El liderazgo actual de la organización recae en Saif al-Adel, un egipcio que ayudó a administrar campos de entrenamiento en Afganistán tras su llegada al país en 1988, aunque se cree que permanece oculto en Irán, lo que refleja las propias dudas de la organización sobre la seguridad en su antiguo bastión. Según el informe de la ONU, Al Qaeda continúa gozando del patrocinio de las autoridades talibanas de facto, y varios de sus comandantes de alto rango vivirían actualmente en Kabul, aunque su estructura central es hoy mucho más reducida y fragmentada que la que existía antes de los atentados contra las Torres Gemelas y el Pentágono.
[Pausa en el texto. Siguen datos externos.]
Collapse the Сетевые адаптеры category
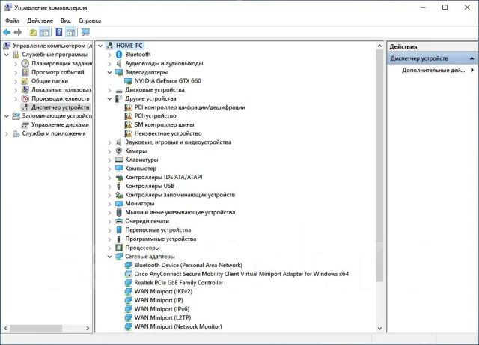The image size is (479, 345). (x=109, y=257)

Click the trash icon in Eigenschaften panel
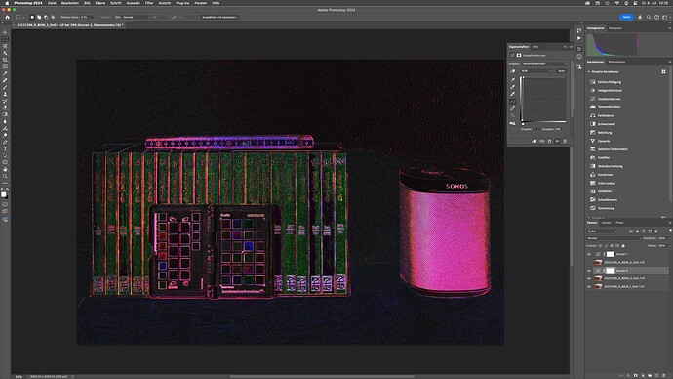pos(565,141)

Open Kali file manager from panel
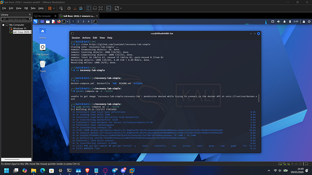(x=48, y=21)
Pese a esa transformación, el riesgo no desapareció: el mismo informe advierte que el apetito de Al Qaeda por realizar operaciones internacionales de alto impacto se mantiene intacto, aunque la organización privilegia hoy el reclutamiento en línea y alienta a simpatizantes radicados en países occidentales a llevar adelante ataques de «lobo solitario» sin necesidad de trasladarse a los campos de entrenamiento, dado el intenso escrutinio al que serían sometidos por las listas de vigilancia antiterrorista vigentes desde 2001.